→ Required work:
Go over each line of the entries below, count those with "agent", and give only the count.

Collected data:
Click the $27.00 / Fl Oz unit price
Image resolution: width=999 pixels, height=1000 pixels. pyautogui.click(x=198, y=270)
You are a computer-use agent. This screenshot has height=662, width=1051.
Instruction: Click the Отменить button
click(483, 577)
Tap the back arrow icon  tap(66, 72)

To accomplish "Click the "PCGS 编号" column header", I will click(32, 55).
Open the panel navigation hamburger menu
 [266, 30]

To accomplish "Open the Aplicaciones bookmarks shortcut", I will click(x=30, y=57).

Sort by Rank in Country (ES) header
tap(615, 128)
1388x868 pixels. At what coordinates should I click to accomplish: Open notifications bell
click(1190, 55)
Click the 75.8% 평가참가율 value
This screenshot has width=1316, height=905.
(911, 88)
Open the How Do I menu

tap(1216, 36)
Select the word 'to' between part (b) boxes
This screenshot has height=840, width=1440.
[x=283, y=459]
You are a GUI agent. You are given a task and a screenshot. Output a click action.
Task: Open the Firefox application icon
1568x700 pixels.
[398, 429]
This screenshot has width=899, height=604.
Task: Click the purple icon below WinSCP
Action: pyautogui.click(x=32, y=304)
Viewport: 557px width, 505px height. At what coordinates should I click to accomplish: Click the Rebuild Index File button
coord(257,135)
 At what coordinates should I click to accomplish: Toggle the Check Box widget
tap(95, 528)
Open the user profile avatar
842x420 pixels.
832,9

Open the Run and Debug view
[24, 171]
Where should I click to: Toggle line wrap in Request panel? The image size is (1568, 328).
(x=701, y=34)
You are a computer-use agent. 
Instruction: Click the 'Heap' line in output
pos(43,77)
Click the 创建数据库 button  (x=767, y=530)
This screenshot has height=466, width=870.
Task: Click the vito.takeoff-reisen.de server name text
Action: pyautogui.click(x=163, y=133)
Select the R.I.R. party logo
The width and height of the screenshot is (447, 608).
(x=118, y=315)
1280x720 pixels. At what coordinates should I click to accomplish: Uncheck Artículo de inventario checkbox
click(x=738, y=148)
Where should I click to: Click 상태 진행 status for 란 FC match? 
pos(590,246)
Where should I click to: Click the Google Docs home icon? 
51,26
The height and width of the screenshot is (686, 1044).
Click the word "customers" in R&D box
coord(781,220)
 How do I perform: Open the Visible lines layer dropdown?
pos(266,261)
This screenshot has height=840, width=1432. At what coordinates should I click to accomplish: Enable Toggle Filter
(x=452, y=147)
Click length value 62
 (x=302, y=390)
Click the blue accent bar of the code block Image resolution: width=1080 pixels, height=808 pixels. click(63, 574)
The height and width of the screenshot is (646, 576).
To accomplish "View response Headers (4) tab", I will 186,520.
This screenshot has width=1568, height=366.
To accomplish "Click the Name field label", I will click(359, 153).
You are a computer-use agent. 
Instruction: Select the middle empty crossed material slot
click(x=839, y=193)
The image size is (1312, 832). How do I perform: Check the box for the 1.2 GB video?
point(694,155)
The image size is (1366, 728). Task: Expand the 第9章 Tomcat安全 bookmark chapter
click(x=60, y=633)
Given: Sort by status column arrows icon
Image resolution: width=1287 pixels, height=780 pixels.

→ Expected answer:
4